L'histoire :
Dans une église de Harlem où il balaye le sol, Malcolm échange quelques mots avec un vieil homme, et le croise à nouveau un peu plus tard en rentrant chez lui. Alexander Birke est un voisin, et il tient absolument à ce qu'ils jouent ensemble aux échecs. Ils font plus ample connaissance, Alexander raconte comment il a fui l'Allemagne avec sa femme Rachel quelques décennies plus tôt. Malcolm de son côté vient d'apprendre que sa fiancée le quitte, tandis qu'une jeune sergent en uniforme l'aborde avec insistance dans la rue pour qu'il s'engage dans l'armée. Les américains sont sur le terrain en Afghanistan, et les services de communication de l'armée cherchent un candidat pour devenir un héros américain symbolique. Avec son passé de détenu qui a purgé sa peine, sa religion musulmane, Malcolm a été ciblé pour une véritable campagne de propagande.

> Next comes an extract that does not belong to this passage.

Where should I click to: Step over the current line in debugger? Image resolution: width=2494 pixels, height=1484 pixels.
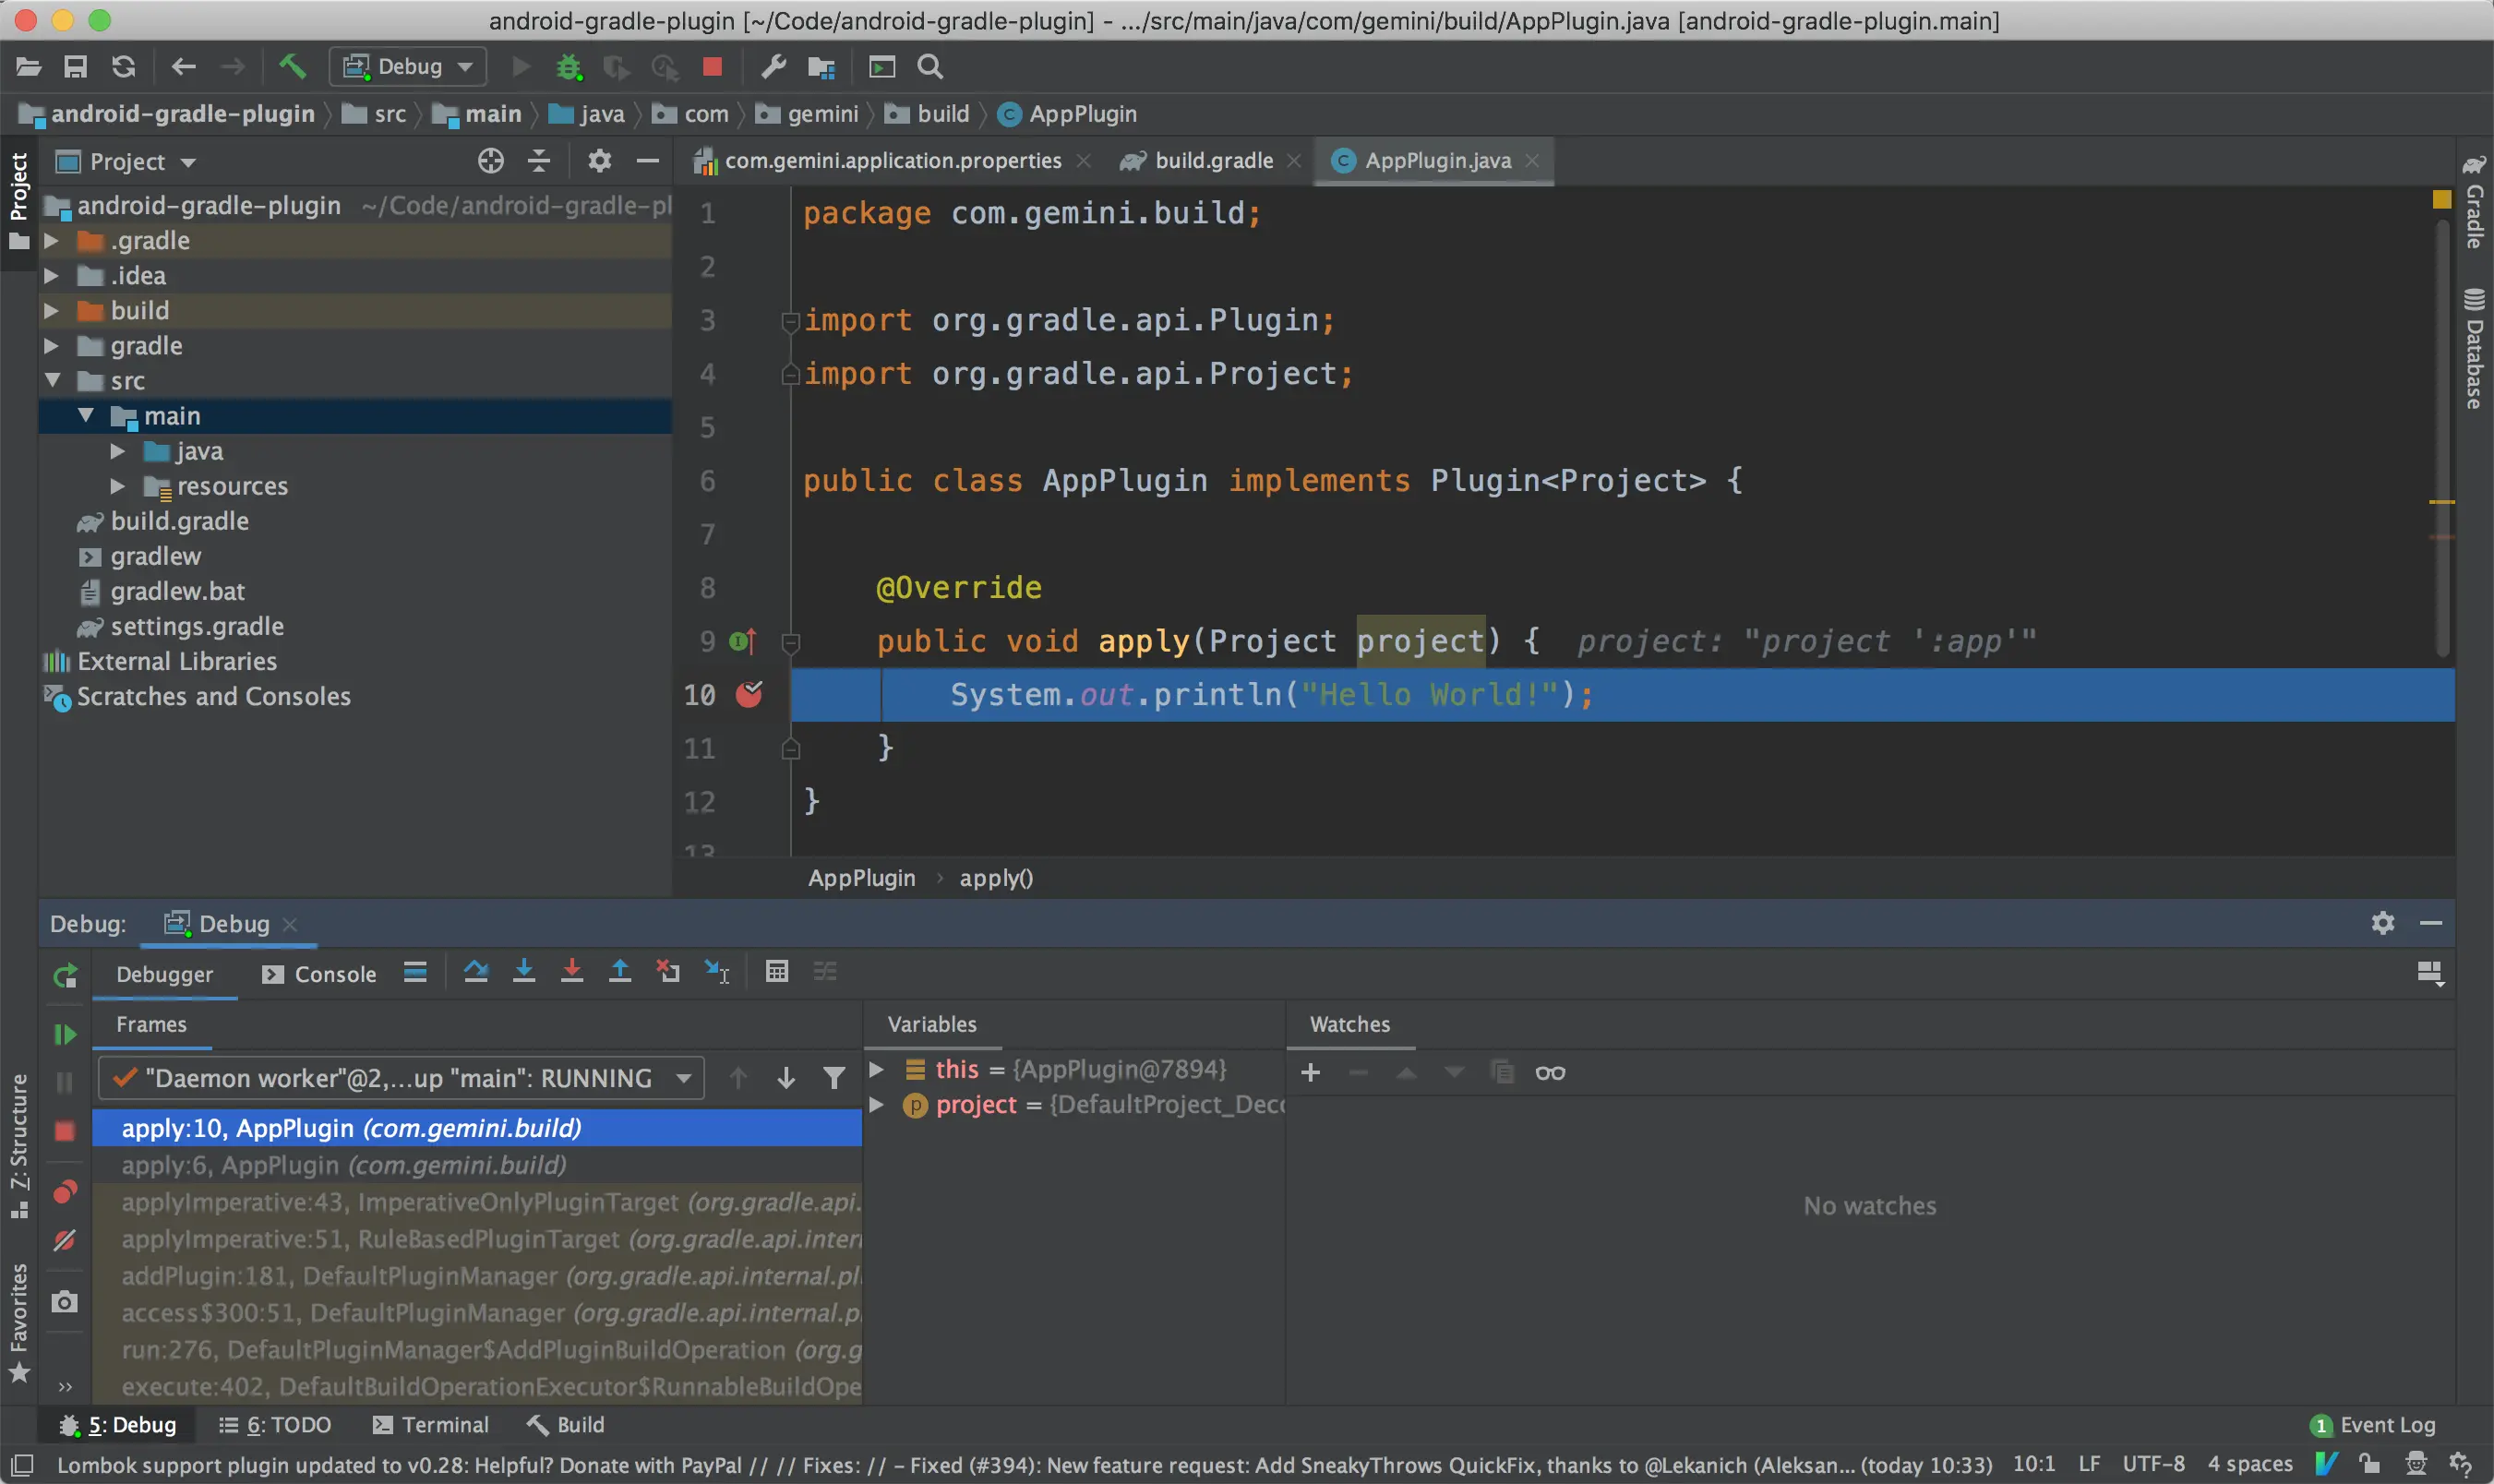[x=476, y=972]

Mais il va accepter le deal, à la condition de pouvoir se rendre en voiture vers son incorporation, et traverser les Etats-Unis pour quelques étapes importantes. Le vieil Alexander va lui prêter sa voiture, un vieux modèle Est-allemand de collection, et décider de faire la route avec lui. En chemin, Malcolm sera filmé pour accompagner le story-telling des services de recrutement.

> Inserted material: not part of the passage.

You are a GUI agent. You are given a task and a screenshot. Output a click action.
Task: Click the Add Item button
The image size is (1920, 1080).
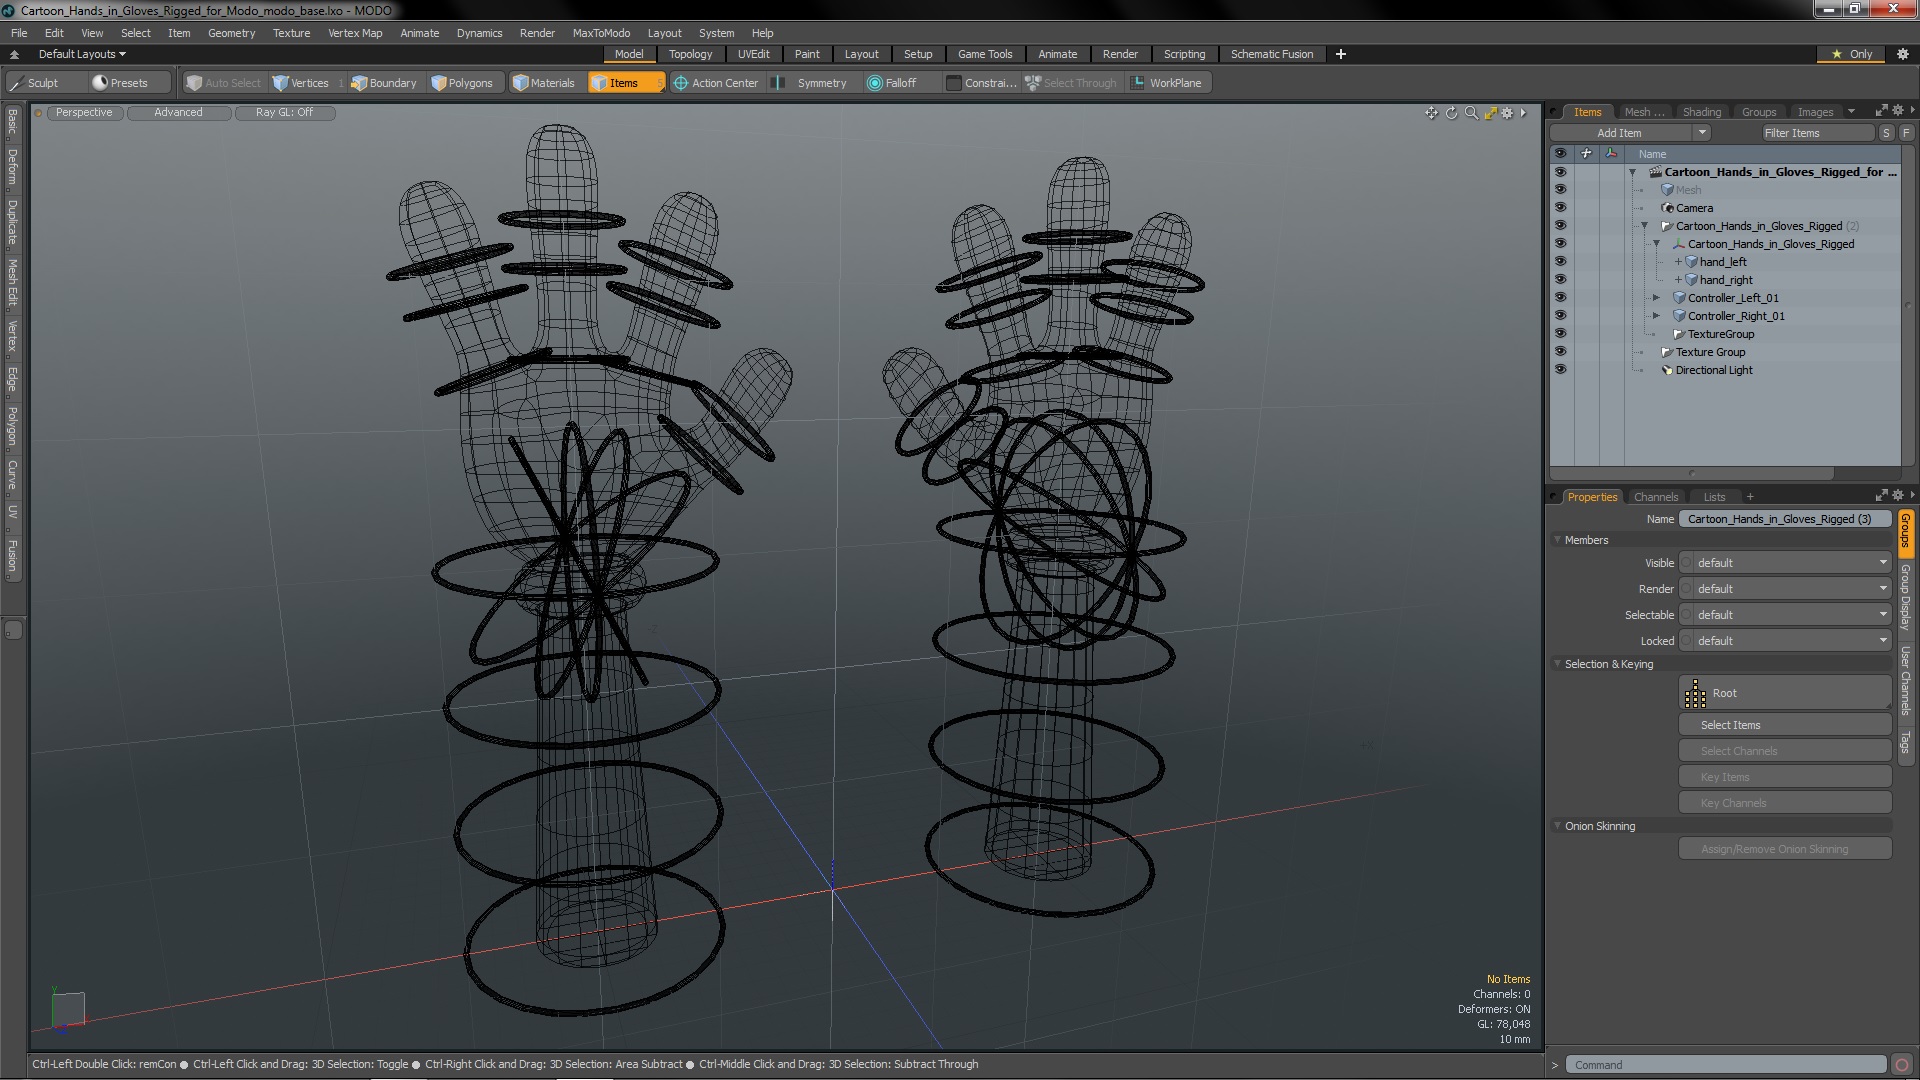[x=1619, y=133]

Ce qu'on en pense sur la planète BD :
Gérard Goffaux nous plonge dans l'ambiance de ce nouveau scénario du regretté Philippe Tome avec quelques codes graphiques familiers : les pages sur fond noir comme dans le génial Berceuse Assassine, et après le flash-forward d'ouverture une séquence silencieuse très cinématographique dans les rues new-yorkaises. Les fans de Tome sont en terrain connu, et vont plonger avec passion dans un des tout derniers scénarios du génial créateur de Soda, terminé juste avant sa disparition. Il faut prendre le temps de la lecture et de la relecture pour apprécier pleinement cet album très construit, et de quelle manière la vie de Malcolm et de son vieux compagnon de route s'expriment dans ce road-trip qui n'a rien d'anodin. On va bien entendu découvrir des choses sur les motivations du futur soldat, mais bien plus que cela. Au milieu du récit, une petite séquence établira un lien avec Sur la route de Selma, un des albums les plus emblématiques de Tome. Les deux récits ne sont pas liés, sauf dans une certaine continuité de destins, et évidemment dans cette passion pour l'Amérique décrite de l'intérieur. Goffaux s'est accompagné d'un coloriste au cahier des charges exigeant fait d'une multitude de nuances de gris et de marrons avec quelques touches de rouge. Redj imprime sa patte sur l'atmosphère du récit, lui donnant une profondeur et une gravité particulières. Le dossier en fin d'album est passionnant, Goffaux y partage des anecdotes sur son travail de plusieurs années avec son scénariste perfectionniste. Plus qu'un scénario inespéré d'un des grands de la BD franco-belge, La Mort à Lunettes est tout simplement un excellent one-shot, grand-public et profond à la fois.